Membro sênior do John L. Thornton China Center do Brookings Institution, David Dollar era emissário do Tesouro americano na embaixada dos EUA em Pequim à época do discurso. Em entrevista à Folha, ele conta que a criação da marca “nova rota da seda” foi menos um projeto novo e mais uma forma de dar coesão a uma série de iniciativas que a China já vinha desenvolvendo desde que começou a internacionalização de empresas nacionais e o fortalecimento de laços diplomáticos estratégicos.

“Eles já estavam desenvolvendo vários projetos no exterior desde 2008, e Xi Jinping criou uma marca para algo que já existia. Surpreendentemente, a reação da imprensa ocidental a esse discurso e o destaque que os jornais deram ao termo [nova rota da seda] foram os prováveis fatores a consolidar a iniciativa para os chineses. Já naquela época era, sem dúvidas, um importante pacote de incentivos econômicos voltados ao desenvolvimento, mas o slogan político ajudou a dar credibilidade”, opina o economista.

Chineses visitam exposição sobre Iniciativa do Cinturão e Rota durante conferência organizada pelo Ministério dos Recursos Humanos.
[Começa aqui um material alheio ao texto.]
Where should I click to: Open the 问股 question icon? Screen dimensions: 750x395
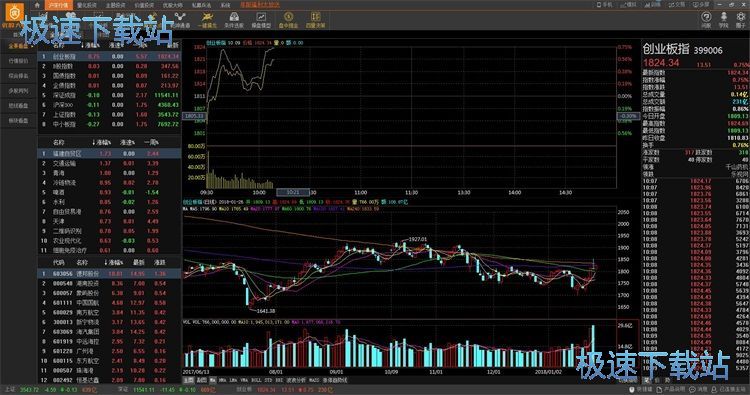(706, 20)
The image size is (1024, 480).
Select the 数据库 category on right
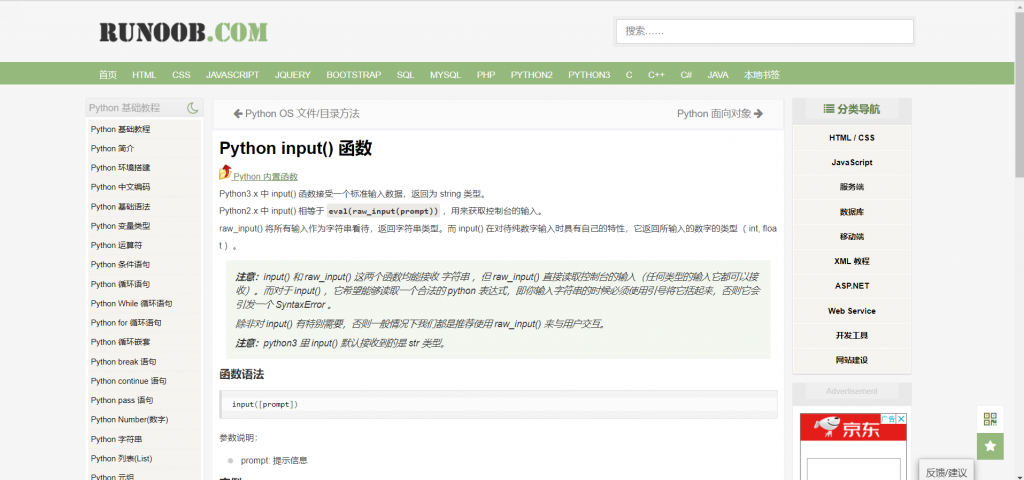(851, 212)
OIT/Divulgação

A impressão de que a Iniciativa do Cinturão e Rota surgiu mais como uma campanha publicitária do que um projeto bem delineado talvez ajude a explicar as evidências coletadas por Dollar nos anos seguintes ao anúncio de Xi.

Acompanhando o desenvolvimento do projeto, o economista conta que, a despeito dos anúncios grandiosos, os países que resolveram aderir ao projeto não receberam maiores investimentos chineses —em comparação com as economias que decidiram não se juntar à rota.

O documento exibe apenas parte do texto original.